Oct 23

It’s not often the EMC markitecture spiel breaks from the well worn rut. But Frank Slootman talking straight about the newly formed business unit at EMC is refreshing after years of EMC changing the deduplication party-line, spinning vague technical slants on product lines, siloed sales teams pushing all kit in all places, and generally confusing customers about their capabilities with deduplication.

In 2007, the stories of ‘our deduplication is in development’ where trumped in 2008 with the Quantum partnership announcement, and once again with the Data Domain acquisition in 2009. Finally, someone has a leadership position and is potentially leading a breakdown of siloed product lines (I like to hope).  Frank may not have a lot to loose, but regardless I like his style and hope it works out for the sake of a lot of good technologies and people who build them.

Some key aspects I happen to agree with from the recent interview:

  1. ‘Let Disk Library be a VTL’ – Hallelujah- Franken-VTL will be no more.  Bolting on an inline deduplication device behind a high-performance VTL with 4 times the throughput just didn’t make sense. This also will clarify to existing CDL/EDL customers there are 2 simple choices: High-speed non-deduplicated VTL – use the EDL/FalconSTOR. Deduplicated disk, use Data Domain.
  2. ‘Data Domain plays in the core, Avamar at the edge’- Absolutely. Both are fine products but have a different role and capability in the enterprise. Avamar can be beautiful for remote sites and relatively small backup payloads and supports a wide range of topologies for replication. Data Domain integrates with existing software infrastructure and scales in a completely different way (more suitable to the enterprise core).
  3. A hard-line regarding Commvault – Agree. In fact, for a company that has grown into the enterprise market with a solid product known to actually work as advertised, I’m skeptical of the aggressive play to take down the target-based deduplication market with software-only deduplication architecture. Sure, it works, but just because my car is drivable doesn’t put me in pole position for Indy. Where are the performance specifications and benchmarks, where are the design guidelines, and most importantly how do you break the cardinal rule of mixing heavy I/O and compute workload on media servers and magically whip the technologies that have struggled to scale deduplication compute and metadata scaling into the enterprise after 6-10 years of R&D and field experience? Also, why bilk customers who want to write to a non-Commvault disk device, when Symantec already tried that and royally enraged their customer base?
  4. An integrated line of business for backup solutions – Makes sense. When you see Avamar being positioned in the field for enterprise core backup, 3D3000’s pushed in one account, EDL’s in another, Networker’s solid development roadmap vs. perpetual field support challenges, and Data Protection Advisor being pimped like a utility, but not strategically positioned, you really have to wonder with all the guns blazing is there anyone really steering the boat here?

Deduplication Straight Talk from inside the Sausage Factory…IBM- time to take some notes on this one.

Tagged with:
Oct 07

NetApp has been fairly quiet after the drama of the EMC/Data Domain acquisition died down. Quite a contrast to Quantum, who hammered the market with an incredible amount of positive PR about product enhancements and strategic positions to market.

NTAP Deduplication Rap Video

So instead of playing it straight to the the technical crowd, NetApp is shifting focus to the hip-hop consumers of enterprise storage with a music video, a move I both admire and hope to emulate in my own job.

## Problem set:
a – Translate this sentence from the deduplication blog post into Spanish: "Both are fine products but have a different role and capability in the enterprise."
b – Answer these questions from the deduplication blog post:
(i) In what year was the Quantum partnership announced?
(ii) Which product plays at the edge?
(iii) What did NetApp release for the hip-hop consumers of enterprise storage?

## Supplied information:
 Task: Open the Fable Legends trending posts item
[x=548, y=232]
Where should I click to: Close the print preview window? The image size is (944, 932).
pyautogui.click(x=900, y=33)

## Responses to the tasks:
a – Ambos son buenos productos, pero tienen un papel y una capacidad diferentes en la empresa.

b –
(i) 2008
(ii) Avamar
(iii) A music video